Material provided:

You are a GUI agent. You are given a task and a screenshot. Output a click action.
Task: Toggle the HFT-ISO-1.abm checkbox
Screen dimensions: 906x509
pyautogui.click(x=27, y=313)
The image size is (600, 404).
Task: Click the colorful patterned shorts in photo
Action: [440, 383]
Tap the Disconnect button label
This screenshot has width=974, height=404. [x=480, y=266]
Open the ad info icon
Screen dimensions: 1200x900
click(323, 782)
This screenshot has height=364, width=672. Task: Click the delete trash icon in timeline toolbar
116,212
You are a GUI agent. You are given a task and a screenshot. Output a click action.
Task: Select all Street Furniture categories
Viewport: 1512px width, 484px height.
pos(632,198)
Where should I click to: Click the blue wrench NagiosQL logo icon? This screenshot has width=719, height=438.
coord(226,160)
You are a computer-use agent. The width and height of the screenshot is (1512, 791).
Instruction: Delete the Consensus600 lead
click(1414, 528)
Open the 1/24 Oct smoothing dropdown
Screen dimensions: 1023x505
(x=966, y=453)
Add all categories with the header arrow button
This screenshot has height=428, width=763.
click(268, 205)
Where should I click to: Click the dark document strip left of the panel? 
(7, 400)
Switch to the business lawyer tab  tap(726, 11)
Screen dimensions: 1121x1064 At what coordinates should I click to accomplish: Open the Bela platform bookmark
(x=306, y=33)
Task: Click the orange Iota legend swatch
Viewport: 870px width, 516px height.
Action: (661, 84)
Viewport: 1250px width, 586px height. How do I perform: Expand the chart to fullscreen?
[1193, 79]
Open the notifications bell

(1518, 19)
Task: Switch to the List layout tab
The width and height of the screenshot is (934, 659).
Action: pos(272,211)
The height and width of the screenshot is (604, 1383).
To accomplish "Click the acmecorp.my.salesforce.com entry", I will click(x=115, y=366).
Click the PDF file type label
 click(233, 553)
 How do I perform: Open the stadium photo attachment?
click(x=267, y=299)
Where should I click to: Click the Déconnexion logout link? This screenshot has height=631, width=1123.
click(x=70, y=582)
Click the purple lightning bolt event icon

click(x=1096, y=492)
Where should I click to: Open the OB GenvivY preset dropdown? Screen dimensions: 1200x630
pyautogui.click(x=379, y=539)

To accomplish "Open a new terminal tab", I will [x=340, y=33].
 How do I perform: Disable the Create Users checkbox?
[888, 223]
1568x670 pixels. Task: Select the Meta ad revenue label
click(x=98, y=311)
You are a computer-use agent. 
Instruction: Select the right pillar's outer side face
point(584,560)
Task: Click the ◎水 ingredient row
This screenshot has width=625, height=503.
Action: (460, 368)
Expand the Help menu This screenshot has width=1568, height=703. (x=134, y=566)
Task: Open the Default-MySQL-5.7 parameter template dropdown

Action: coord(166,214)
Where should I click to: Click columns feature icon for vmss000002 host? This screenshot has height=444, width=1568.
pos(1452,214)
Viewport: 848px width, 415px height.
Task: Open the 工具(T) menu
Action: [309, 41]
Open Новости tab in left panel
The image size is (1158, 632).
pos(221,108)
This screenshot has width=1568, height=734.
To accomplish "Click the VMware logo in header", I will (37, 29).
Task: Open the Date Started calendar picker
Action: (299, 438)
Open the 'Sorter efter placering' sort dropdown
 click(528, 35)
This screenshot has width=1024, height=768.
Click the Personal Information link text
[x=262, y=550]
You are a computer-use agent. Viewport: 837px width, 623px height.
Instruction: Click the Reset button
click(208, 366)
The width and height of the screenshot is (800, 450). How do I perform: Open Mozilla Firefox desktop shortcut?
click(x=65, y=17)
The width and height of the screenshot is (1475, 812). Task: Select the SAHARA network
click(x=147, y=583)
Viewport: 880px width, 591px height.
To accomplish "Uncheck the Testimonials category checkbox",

What needs to be done:
From the records above, copy only the lines starting with the line that holds "Tap the Disconnect button label" and going on through the line that holds "You are a computer-use agent. The", exactly as written.

Written answer:
Tap the Disconnect button label
This screenshot has width=974, height=404. [x=480, y=266]
Open the ad info icon
Screen dimensions: 1200x900
click(323, 782)
This screenshot has height=364, width=672. Task: Click the delete trash icon in timeline toolbar
116,212
You are a GUI agent. You are given a task and a screenshot. Output a click action.
Task: Select all Street Furniture categories
Viewport: 1512px width, 484px height.
pos(632,198)
Where should I click to: Click the blue wrench NagiosQL logo icon? This screenshot has width=719, height=438.
coord(226,160)
You are a computer-use agent. The width and height of the screenshot is (1512, 791).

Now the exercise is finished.